The input -
• • • • • • •

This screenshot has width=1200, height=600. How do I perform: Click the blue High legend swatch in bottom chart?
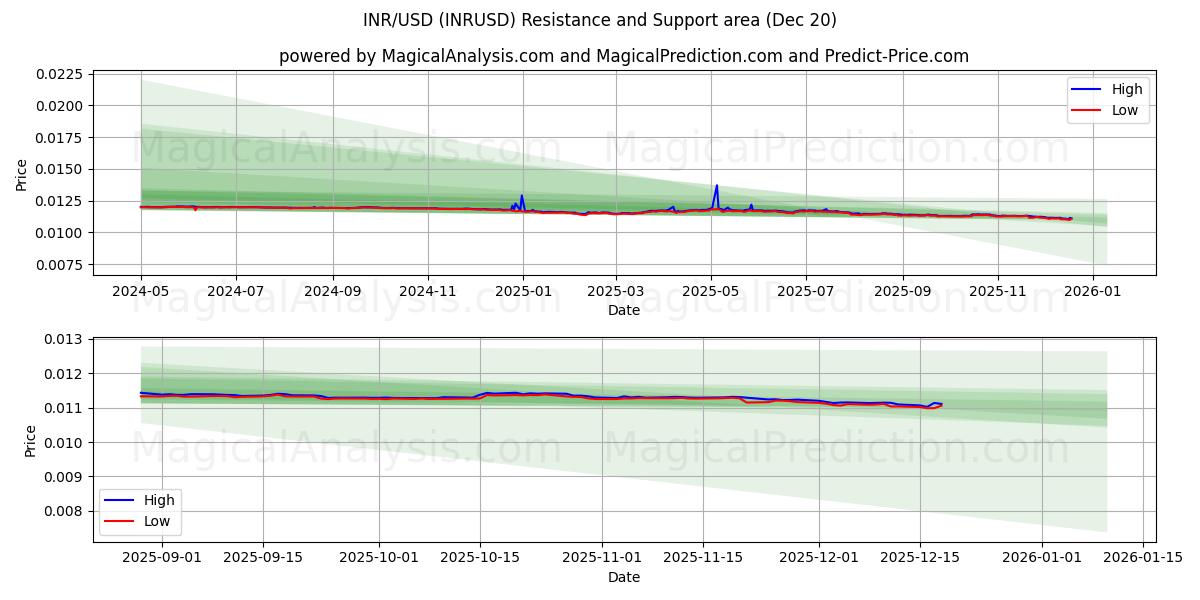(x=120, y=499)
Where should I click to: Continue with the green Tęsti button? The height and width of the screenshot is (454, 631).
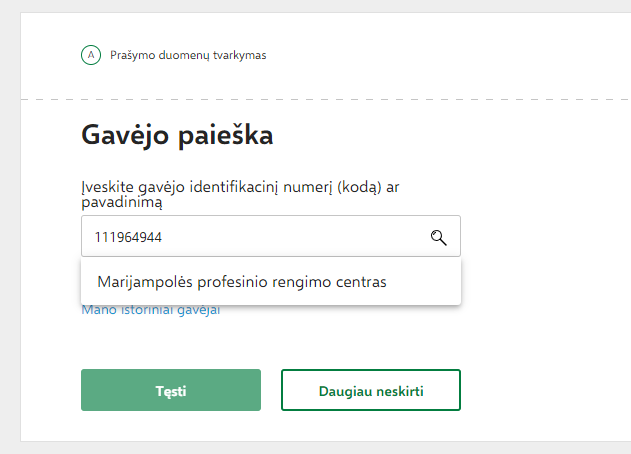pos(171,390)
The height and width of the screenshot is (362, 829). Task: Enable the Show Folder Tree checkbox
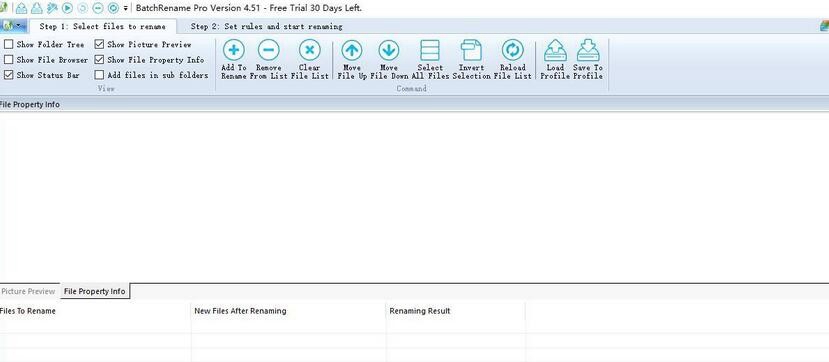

• • • • • • •

What you should do -
Please give again, word for word, the lines from the one containing "Where should I" through the last line of the listing above, inclusive, and leave out pictures.

Answer to the problem -
Where should I click to: Continue with the green Tęsti button? The height and width of the screenshot is (454, 631).
pos(171,390)
The height and width of the screenshot is (362, 829). Task: Enable the Show Folder Tree checkbox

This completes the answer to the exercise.